Stephen’s family found three potential candidates that were perfect matches for Stephen, and after choosing the best possible match, Stephen received his life-saving bone marrow transplant in October 2014, just months after his diagnosis.
During the months of recovery, Stephen was referred to Make-A-Wish Arizona.
While contemplating what his wish would be, Stephen wanted to incorporate his love of the water.
“Stephen had to spend 15 months out of the pool while he was going through treatment, so getting back in the water was his motivation to get better,” said his mom, Trish.
Stephen ultimately wished to travel to Hawaii and experience something he had never tried before - learning to surf.
“I have always wanted to learn how to surf, just being a swimmer and loving the water so much,” said Stephen. “I wanted a genuine experience, not a touristy lesson; I wanted to really feel the Hawaii surfing vibe that I have always heard about.”
While in Hawaii, Stephen and his family were able to visit The Volcom House; one of the most famous and exclusive Pipeline homes that houses professional surfers during competitions. While there, they got to meet some of the best surfers in the world.
“The Volcom House was even cooler than I expected. It was super laid back, right next to the waves, and there was a big group of pro surfers just hanging out, it was awesome.” explained Stephen. “The pros were all really interested in my story and were super encouraging.”
Among those surfers were legends Jamie O’Brien and Tom Dosland, who happened to be his instructors for the day.
“I was a little intimidated at first surfing with pros, especially because I had never done it before, but Tom and Jamie were so helpful and encouraging; it made so much easier and a lot of fun,” explained Stephen.
He spent the entire day there, surfing and experiencing the authentic Hawaiian surfer’s lifestyle that he had always dreamed of. “It was a really special day for everyone in our family, we never wanted it to end,” said Trish.
In addition to surfing, Stephen and his family were able to parasail, zip line, snorkel, and tour The University of Hawaii at Manoa during their trip.
“For the last 2 ½ years, treatment was always a part of my life.
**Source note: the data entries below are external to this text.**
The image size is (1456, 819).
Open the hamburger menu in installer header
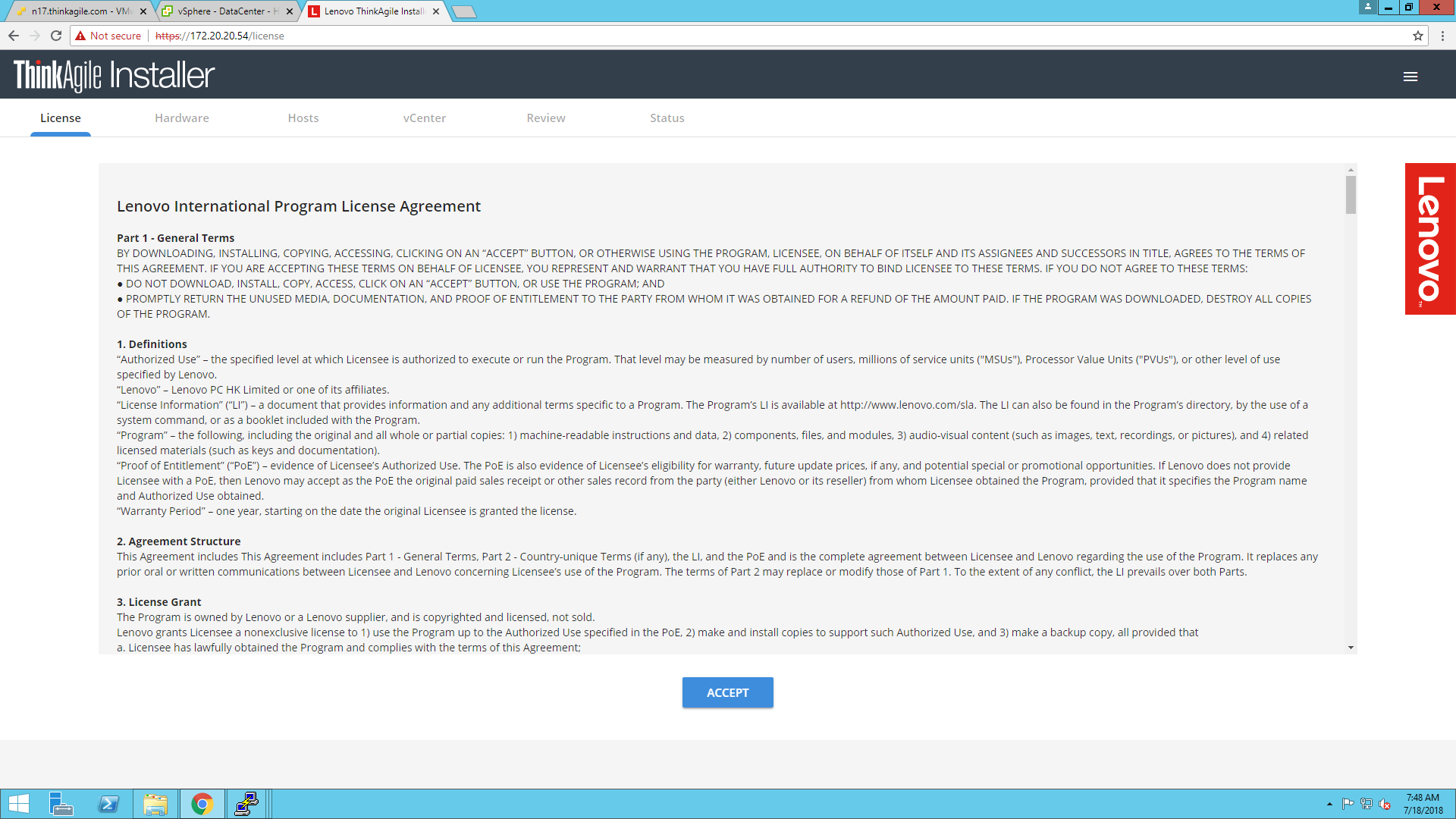[x=1410, y=77]
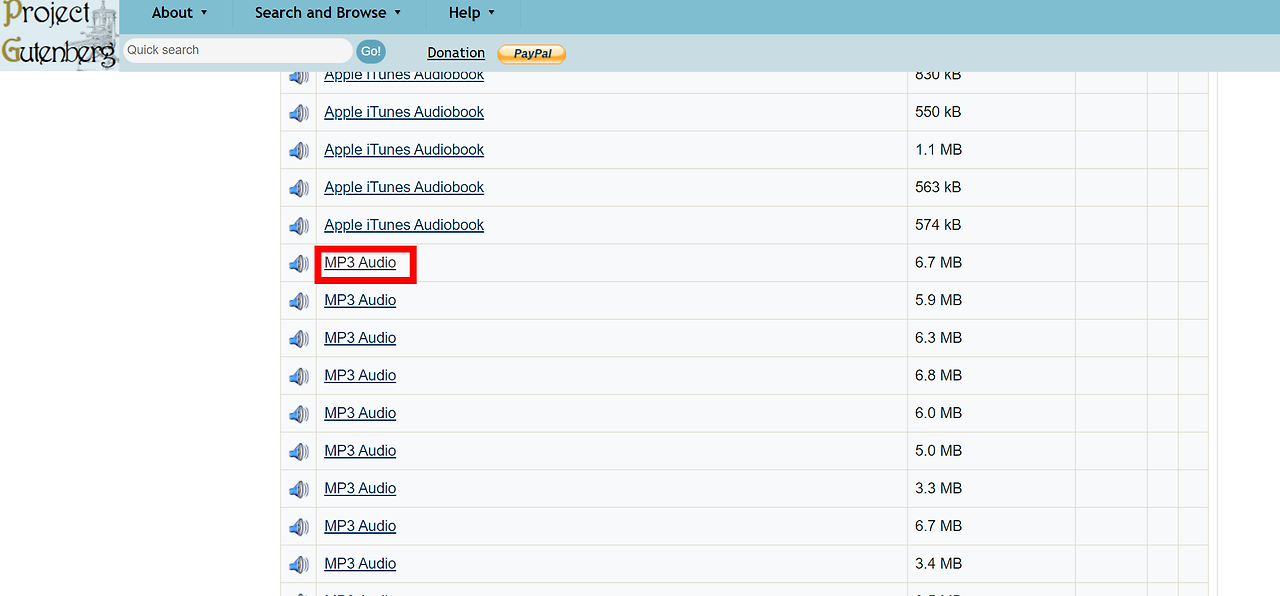Open the bottom 3.4 MB MP3 Audio link
Viewport: 1280px width, 596px height.
coord(359,564)
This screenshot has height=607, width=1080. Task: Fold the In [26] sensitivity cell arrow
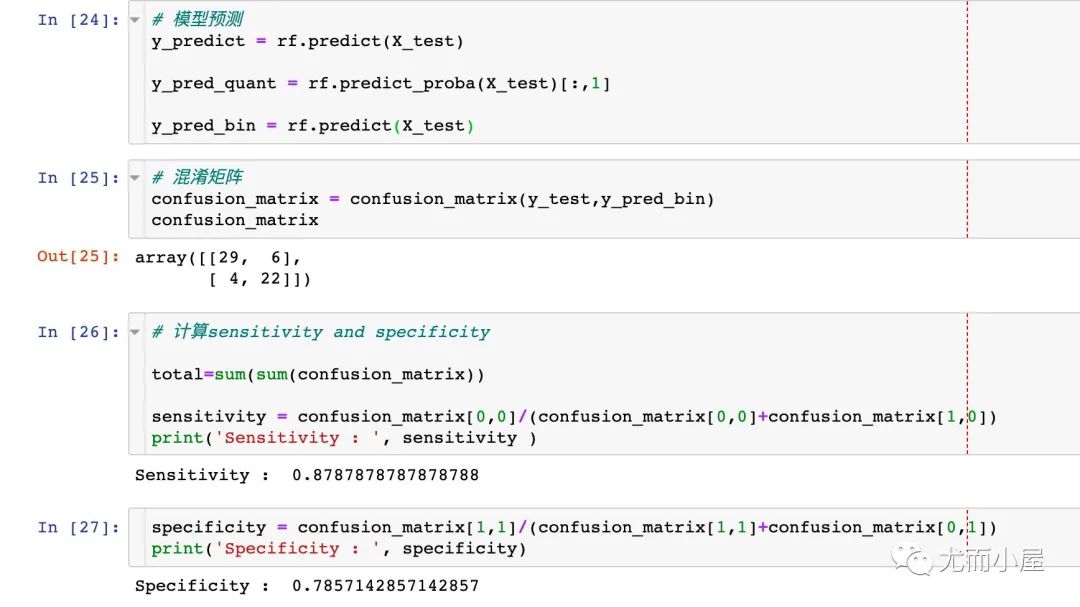click(x=135, y=332)

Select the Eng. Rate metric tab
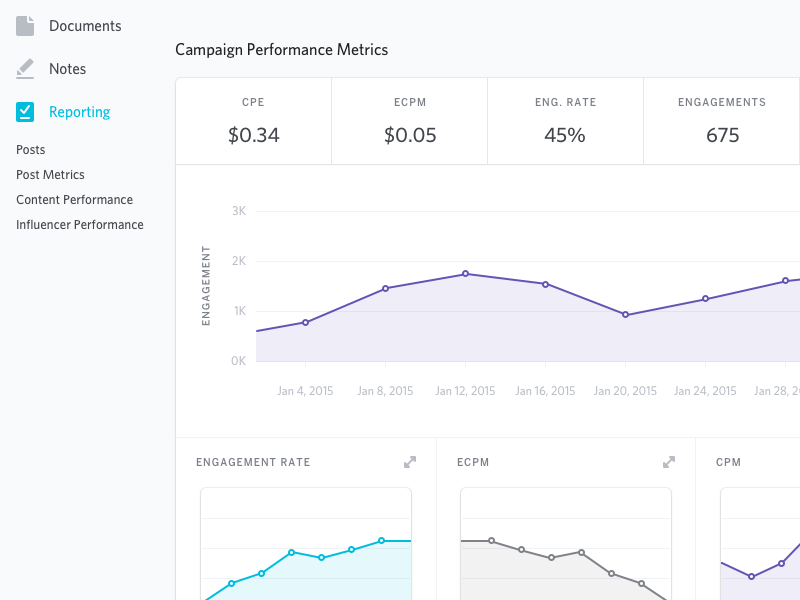pyautogui.click(x=565, y=121)
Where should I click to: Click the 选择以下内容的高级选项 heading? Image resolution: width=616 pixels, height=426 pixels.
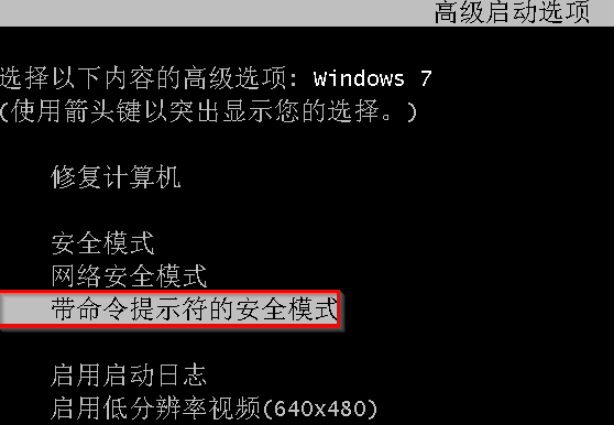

Going to Hawaii was a complete getaway, no appointments, no problems; it was the best I’ve felt. I was able to do normal stuff and enjoy a normal vacation,” explained Stephen.
Normalcy was what Stephen’s family has desired for so long, and this trip was the first step in getting them back to that place.
“My wish really felt like the ending of my treatment. It was a marker in a new stage of treatment, a fresh start,” said Stephen. “This trip was able to start the new normal for my family.”
When asked how the trip affected their family, Trish said the best way to explain it was that it was “healing.” Her husband said that he hadn’t seen her face relax and smile like that in a really long time.
Luckily, Stephen’s cancer is still in remission. He is back at school, back in the water, still involved with the swim team, and is on his way to health! He can’t wait to get back to the beach and be able to surf again.